_TASK TO CARRY OUT_
The answer is the exact text of every line from the one that contains "This screenshot has height=487, width=416." to the final line of the entries below, with pictures left out.

_RECORDS FOR THIS TASK_

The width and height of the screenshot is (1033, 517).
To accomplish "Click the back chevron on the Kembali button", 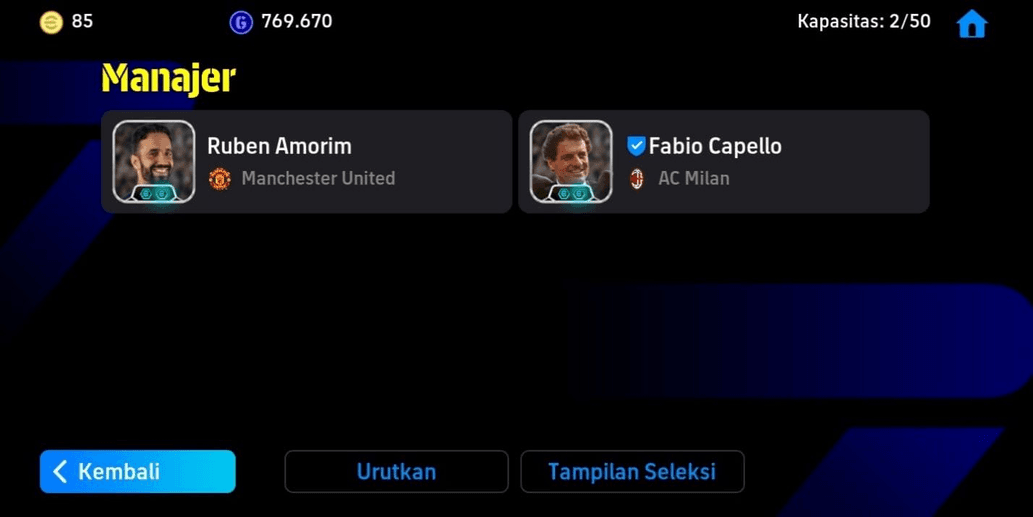I will tap(60, 472).
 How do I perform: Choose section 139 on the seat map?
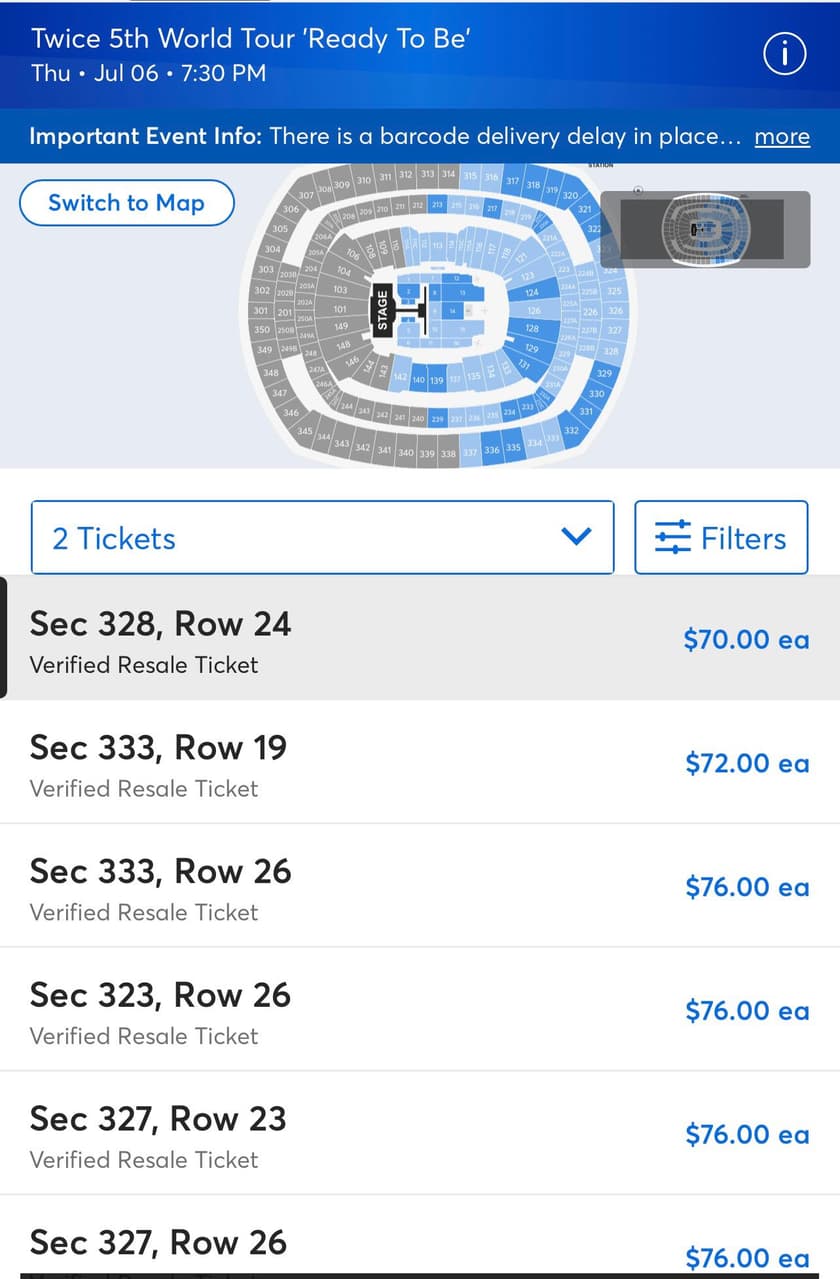click(x=437, y=381)
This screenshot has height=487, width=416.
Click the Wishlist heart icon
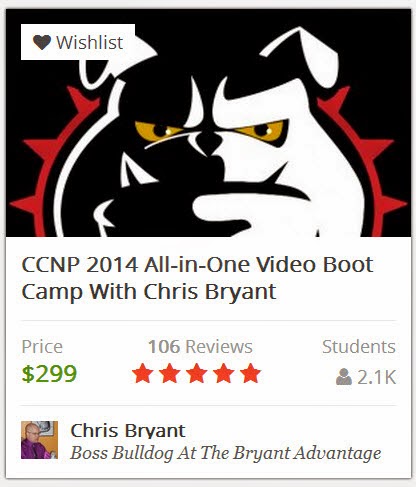pyautogui.click(x=42, y=42)
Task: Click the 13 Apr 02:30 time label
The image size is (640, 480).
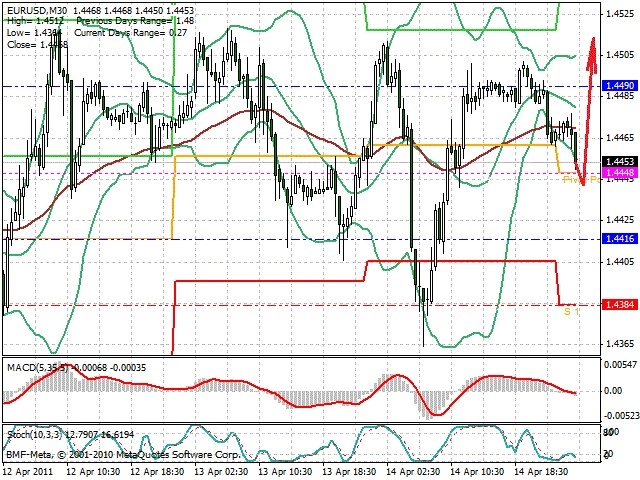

_ANSWER AREA_
This screenshot has height=487, width=416.
Click the Wishlist heart icon
pyautogui.click(x=42, y=42)
Task: Click the 13 Apr 02:30 time label
The image size is (640, 480).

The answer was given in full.